Examples for source uris:

s3://my_bucket/data.csv
gs://my_bucket/data.csv
azure://my_bucket/data.csv
hdfs:///path/data.csv
hdfs://path/data.csv
webhdfs://host:port/path/data.csv
./local/path/data.csv
~/local/path/data.csv
local/path/data.csv
./local/path/data.csv.gz
file:///home/user/file.csv
file:///home/user/file.csv.bz2
[ssh|scp|sftp]://username@host//path/file.csv
[ssh|scp|sftp]://username@host/path/file.csv
[ssh|scp|sftp]://username:password@host/path/file.csv

And, of course, just http[s]://...

A pipeline can have more than one source and is defined in the config.yml within the extract.sources key. This can either be just a list of one or more uris or of more complex source objects.

Simple source

extract:
  sources:
    - uri: https://www.humanitarianoutcomes.org/gdho/search/results?format=csv

This tells the pipeline to fetch the output from the given url without any more logic.

As seen in the tutorial, this source has actually encoding problems and we want to skip the first line.
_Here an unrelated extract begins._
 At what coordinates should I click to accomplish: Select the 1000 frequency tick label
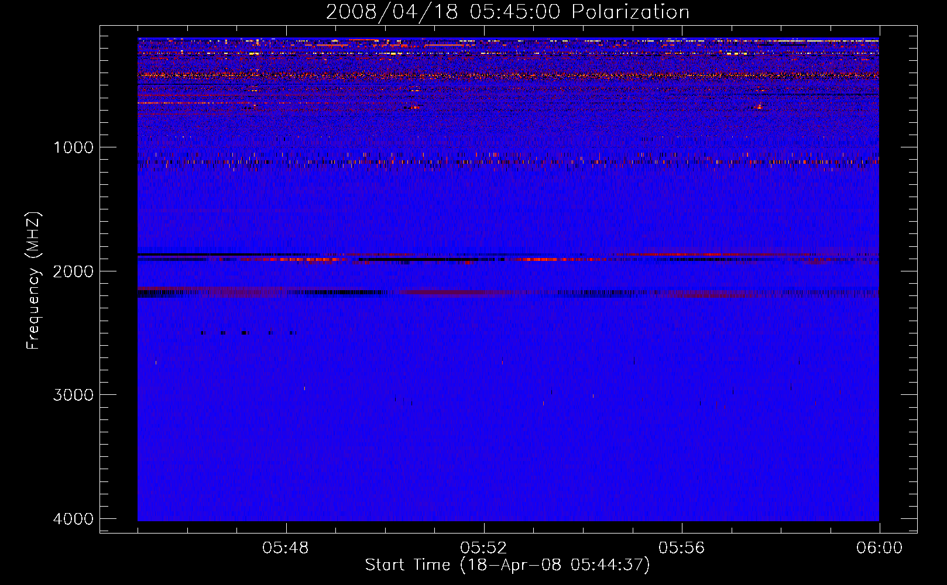tap(73, 147)
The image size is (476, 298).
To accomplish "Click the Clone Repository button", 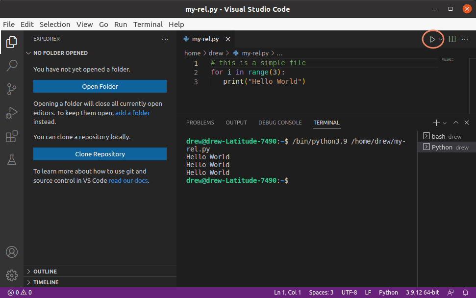I will click(x=100, y=154).
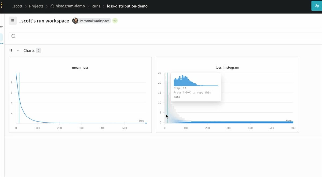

So we need to give investigraph a bit more information on how to extract this source.

Named source

You can give a name (or identifier) to the source to be able to identify in your code from which source the generated records are coming from, e.g. to adjust a parsing function based on the source file.

extract:
  sources:
    - name: ec_juncker
      uri: https://ec.europa.eu/transparencyinitiative/meetings/dataxlsx.do?name=meetingscommissionrepresentatives1419
    - name: ec_leyen
      uri: https://ec.europa.eu/transparencyinitiative/meetings/dataxlsx.do?name=meetingscommissionrepresentatives1924

This helps us for the next stage (see below) to distinguish between different sources and adjust our parsing code to it.

More configurable source

For extracting most kinds of sources, investigrap uses runpandarun under the hood. This is a wrapper around pandas that allows specifying a pandas workflow as a yaml playbook. Pandas has a lot of options on how to read in data, and within our config.yml we can just pass any arbitrary argument to pandas.read_csv or pandas.read_excel. (runpandarun is picking the right function based on the sources mimetype.)

Just put the required arguments in the config key extract.sources[].pandas, in this case (see tutorial) like this:

extract:
  sources:
    - uri: https://www.humanitarianoutcomes.org/gdho/search/results?format=csv
      pandas:
        read:
          options:
            encoding: latin
            skiprows: 1

Under the hood, this calls

pandas.read_csv(uri, encoding="latin", skiprows=1)

If runpandarun is not able to detect the handler to read in the source, as happening in misconfigured web headers or wrong file extensions, you can manually specify the read.handler:

extract:
  sources:
    - uri: https://www.humanitarianoutcomes.org/gdho/search/results?format=csv
      pandas:
        read:
          handler: read_csv
          options:
            encoding: latin
            skiprows: 1

Prepare your data with pandas

In case you want to use the built-in support for followthemoney mappings, you might need to adjust the incoming data a bit more, as per design, followthemoney expects an already quite cleaned tabular source.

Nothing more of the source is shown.